If the container is killed (or fails) right before the this.store.put() method, then the epoch will have been advanced (i.e. there will be messages in the stream with nextEpoch as their epoch), but the store will still think it's the prior epoch. 

When the container starts back up, the container will fall back to its last checkpointed offset, and start reading messages. If the container gets all the way to messages with nextEpoch in them before window() is invoked again, then it will see a message with nextEpoch, but checkEpoch will still be using the older epoch (nextEpoch - 1).
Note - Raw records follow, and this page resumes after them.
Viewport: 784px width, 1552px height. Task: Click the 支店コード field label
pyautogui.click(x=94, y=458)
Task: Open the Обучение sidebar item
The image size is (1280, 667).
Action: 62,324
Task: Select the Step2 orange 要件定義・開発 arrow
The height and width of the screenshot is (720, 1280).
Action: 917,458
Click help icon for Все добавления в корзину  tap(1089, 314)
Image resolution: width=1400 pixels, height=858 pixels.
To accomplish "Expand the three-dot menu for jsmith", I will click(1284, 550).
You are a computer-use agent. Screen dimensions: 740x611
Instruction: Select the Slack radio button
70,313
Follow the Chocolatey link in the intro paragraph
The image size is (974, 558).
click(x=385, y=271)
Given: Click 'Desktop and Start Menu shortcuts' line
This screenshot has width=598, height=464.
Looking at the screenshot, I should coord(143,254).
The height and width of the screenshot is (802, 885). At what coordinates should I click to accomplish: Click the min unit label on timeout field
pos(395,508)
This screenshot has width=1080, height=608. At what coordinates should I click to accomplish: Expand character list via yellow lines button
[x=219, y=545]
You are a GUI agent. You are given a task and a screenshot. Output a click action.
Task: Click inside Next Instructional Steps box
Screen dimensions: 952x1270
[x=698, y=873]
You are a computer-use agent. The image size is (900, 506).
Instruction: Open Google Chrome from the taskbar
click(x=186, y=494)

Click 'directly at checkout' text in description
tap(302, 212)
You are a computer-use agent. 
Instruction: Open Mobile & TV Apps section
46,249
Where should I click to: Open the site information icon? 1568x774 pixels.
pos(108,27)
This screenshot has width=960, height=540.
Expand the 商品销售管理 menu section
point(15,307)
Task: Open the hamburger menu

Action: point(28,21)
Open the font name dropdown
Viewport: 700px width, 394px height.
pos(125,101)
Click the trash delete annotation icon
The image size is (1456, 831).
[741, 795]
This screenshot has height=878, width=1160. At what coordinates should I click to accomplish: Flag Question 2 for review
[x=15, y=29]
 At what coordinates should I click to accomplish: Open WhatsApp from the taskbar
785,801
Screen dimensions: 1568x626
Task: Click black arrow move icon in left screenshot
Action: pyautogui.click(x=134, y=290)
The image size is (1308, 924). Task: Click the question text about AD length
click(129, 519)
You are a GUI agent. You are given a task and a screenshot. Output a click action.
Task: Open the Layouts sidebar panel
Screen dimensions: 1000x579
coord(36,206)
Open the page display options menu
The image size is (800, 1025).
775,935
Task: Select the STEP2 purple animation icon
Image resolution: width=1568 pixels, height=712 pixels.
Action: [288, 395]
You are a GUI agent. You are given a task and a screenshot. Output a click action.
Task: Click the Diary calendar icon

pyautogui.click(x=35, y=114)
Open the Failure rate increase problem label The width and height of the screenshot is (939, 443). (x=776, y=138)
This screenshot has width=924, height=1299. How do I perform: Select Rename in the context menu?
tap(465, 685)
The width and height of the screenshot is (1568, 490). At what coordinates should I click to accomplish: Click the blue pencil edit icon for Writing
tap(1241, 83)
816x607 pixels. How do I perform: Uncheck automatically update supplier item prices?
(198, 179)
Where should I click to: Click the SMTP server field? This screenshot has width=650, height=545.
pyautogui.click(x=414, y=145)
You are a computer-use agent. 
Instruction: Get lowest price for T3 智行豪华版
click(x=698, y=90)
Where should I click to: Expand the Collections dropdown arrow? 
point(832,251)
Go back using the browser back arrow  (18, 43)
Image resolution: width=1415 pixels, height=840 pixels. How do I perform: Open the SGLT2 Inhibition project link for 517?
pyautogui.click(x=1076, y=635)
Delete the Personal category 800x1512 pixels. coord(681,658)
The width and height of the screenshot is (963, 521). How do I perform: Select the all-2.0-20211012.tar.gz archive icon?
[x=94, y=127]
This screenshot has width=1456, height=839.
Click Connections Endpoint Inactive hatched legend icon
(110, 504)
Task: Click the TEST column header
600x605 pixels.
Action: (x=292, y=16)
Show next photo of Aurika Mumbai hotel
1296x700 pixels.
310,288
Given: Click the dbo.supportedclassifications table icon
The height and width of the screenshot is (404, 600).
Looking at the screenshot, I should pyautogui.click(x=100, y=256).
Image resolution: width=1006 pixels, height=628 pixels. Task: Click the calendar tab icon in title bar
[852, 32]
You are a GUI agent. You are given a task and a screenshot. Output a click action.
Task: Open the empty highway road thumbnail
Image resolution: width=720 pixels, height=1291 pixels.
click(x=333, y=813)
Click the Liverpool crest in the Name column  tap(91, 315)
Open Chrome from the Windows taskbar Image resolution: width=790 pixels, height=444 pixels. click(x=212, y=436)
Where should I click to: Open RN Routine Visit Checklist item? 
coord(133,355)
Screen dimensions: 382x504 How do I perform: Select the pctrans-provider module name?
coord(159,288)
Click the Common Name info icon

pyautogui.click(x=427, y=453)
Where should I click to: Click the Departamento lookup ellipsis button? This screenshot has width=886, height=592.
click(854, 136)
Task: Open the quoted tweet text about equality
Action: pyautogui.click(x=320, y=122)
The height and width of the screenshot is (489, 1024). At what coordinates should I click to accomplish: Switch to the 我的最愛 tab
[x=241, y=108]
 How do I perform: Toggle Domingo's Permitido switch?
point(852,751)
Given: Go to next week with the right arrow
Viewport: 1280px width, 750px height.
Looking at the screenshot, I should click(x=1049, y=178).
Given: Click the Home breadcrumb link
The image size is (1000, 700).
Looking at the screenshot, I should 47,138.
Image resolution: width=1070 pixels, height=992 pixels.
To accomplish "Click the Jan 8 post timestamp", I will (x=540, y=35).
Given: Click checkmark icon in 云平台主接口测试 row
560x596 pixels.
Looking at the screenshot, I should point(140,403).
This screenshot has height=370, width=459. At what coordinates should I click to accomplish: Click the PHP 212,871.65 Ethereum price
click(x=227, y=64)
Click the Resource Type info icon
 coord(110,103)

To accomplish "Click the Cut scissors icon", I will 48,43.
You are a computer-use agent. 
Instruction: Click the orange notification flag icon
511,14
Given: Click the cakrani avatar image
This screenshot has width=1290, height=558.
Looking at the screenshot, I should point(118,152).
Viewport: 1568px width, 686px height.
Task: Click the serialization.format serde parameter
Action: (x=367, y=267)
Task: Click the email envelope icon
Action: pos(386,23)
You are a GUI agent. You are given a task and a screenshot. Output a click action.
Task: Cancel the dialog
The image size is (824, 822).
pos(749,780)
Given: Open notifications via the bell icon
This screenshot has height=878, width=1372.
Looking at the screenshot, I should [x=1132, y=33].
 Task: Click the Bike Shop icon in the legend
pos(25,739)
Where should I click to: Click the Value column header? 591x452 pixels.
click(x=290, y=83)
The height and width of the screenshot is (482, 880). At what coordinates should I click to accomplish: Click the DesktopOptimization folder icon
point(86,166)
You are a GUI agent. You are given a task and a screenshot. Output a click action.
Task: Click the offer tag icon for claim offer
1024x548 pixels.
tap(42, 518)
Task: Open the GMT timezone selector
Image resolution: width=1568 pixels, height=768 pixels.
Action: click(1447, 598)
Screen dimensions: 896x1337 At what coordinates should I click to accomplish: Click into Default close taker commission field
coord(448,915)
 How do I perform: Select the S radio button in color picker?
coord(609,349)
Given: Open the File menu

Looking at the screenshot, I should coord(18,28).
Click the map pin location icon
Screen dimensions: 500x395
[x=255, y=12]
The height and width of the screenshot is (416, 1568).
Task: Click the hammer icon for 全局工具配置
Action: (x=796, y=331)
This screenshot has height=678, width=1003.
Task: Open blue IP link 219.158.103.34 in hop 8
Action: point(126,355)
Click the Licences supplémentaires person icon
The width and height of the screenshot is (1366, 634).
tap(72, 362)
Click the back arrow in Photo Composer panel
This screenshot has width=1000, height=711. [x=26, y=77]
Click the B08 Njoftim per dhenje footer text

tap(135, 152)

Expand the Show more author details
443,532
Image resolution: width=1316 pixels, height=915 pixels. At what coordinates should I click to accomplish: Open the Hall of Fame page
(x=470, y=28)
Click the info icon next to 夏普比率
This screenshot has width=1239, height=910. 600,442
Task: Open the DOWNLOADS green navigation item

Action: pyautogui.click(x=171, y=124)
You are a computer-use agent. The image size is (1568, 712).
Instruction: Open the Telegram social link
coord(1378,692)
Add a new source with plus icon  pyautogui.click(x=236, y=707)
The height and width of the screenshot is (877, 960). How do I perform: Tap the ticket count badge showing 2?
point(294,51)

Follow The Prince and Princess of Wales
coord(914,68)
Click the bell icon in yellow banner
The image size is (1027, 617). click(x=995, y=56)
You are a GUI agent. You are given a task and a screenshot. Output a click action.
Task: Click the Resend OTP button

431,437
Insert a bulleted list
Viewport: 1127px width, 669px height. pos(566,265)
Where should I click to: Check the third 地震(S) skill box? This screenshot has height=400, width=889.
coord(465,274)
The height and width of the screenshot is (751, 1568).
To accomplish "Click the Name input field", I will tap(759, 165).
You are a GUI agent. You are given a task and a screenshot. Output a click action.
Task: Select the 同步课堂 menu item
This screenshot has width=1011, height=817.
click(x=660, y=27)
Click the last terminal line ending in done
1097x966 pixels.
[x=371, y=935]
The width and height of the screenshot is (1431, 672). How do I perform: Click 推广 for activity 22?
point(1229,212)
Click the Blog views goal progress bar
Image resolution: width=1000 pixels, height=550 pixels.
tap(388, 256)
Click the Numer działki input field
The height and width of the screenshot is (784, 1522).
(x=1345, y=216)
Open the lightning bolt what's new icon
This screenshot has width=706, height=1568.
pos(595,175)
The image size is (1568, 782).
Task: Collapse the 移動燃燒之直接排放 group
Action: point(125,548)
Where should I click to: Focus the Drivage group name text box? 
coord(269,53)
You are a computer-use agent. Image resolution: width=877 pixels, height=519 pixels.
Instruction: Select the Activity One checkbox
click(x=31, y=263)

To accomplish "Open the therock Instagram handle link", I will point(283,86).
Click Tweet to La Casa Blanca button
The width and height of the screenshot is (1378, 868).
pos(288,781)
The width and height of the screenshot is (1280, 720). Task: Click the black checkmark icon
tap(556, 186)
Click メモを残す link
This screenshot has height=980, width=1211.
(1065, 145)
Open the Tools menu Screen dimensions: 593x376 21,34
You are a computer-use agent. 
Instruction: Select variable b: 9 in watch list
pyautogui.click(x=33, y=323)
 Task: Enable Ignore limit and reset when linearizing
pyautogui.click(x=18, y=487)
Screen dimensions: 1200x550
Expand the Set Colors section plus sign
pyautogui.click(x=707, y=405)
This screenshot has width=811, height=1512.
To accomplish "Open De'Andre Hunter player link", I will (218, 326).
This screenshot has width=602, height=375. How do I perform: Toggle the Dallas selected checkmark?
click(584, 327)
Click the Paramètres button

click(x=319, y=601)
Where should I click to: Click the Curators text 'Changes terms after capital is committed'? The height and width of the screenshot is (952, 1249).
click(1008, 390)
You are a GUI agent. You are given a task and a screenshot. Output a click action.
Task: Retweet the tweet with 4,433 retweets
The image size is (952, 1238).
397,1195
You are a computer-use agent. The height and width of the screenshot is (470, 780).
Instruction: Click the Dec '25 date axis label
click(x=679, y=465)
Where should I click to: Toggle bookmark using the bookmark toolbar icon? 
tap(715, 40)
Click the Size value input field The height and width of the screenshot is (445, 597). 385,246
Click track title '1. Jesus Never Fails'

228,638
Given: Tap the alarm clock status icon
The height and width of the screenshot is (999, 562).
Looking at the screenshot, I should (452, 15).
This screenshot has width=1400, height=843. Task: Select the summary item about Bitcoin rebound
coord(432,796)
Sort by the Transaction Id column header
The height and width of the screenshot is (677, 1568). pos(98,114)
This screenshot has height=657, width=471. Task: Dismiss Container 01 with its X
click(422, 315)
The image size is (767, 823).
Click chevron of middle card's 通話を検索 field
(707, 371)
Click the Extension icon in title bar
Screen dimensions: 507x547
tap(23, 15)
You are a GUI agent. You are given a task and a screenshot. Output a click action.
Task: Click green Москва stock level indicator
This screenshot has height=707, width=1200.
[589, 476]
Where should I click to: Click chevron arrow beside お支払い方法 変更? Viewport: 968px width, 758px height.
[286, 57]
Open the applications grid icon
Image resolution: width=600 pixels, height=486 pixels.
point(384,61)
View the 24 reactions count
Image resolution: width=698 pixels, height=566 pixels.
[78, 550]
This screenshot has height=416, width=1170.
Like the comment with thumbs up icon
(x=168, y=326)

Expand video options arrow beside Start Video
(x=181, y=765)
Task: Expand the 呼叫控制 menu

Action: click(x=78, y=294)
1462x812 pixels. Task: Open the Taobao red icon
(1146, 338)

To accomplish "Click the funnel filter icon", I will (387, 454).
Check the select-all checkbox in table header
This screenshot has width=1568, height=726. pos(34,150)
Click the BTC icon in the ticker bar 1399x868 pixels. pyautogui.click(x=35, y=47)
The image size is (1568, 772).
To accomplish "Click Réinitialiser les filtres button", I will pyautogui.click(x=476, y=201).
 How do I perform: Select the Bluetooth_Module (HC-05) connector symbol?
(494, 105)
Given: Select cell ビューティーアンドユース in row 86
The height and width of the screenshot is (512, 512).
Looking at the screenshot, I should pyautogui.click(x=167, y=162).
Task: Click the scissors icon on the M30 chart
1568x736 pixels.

This causes the container to fail:

{code}
      if (currentEpochInMsg <= currentEpochInStore) {
        if (currentEpochInMsg < currentEpochInStore)
          logger.info("#### Ignoring received epoch = " + epoch + " less than what is in store " + curr);
      } else { // should have curr > epoch
        throw new IllegalArgumentException("Got epoch " + epoch + " but have not yet completed " + curr);
      }
{code}

The container then just fails over and over, as long as it reads the nextEpoch message consistently before window() is called (with task.window.ms=60000).

I think this can be fixed simply by doing the window() check one more time in checkEpoch, if we are about to throw an exception



--
This message was sent by Atlassian JIRA
(v6.3.4#6332)